━━━━━ Records provided

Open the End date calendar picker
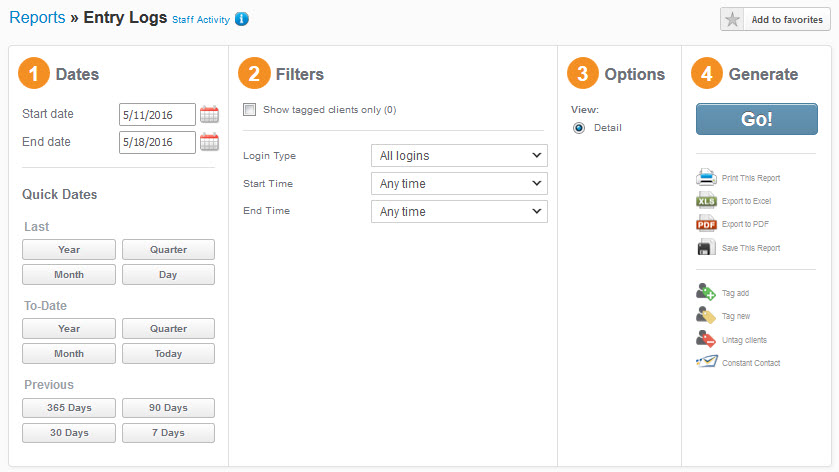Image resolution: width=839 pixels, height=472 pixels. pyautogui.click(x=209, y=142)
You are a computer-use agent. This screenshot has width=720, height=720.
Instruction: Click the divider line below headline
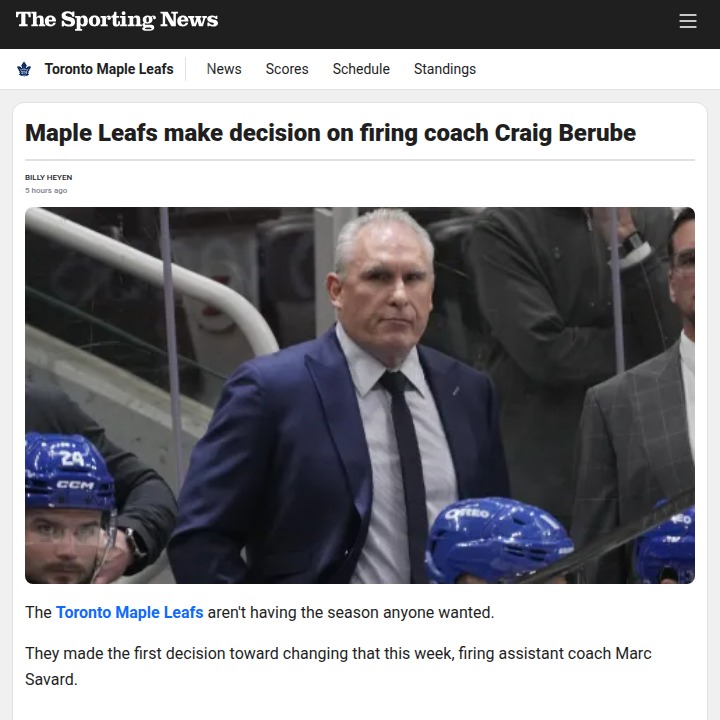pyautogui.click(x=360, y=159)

━━━━━━━━━━

◆ **Assignment**
Quote, without alteration, the lines running from the line containing "You are a computer-use" to the last line of the entries, and include no pictures.

◆ **Written answer**
You are a computer-use agent. This screenshot has width=720, height=720.
Instruction: Click the divider line below headline
pyautogui.click(x=360, y=159)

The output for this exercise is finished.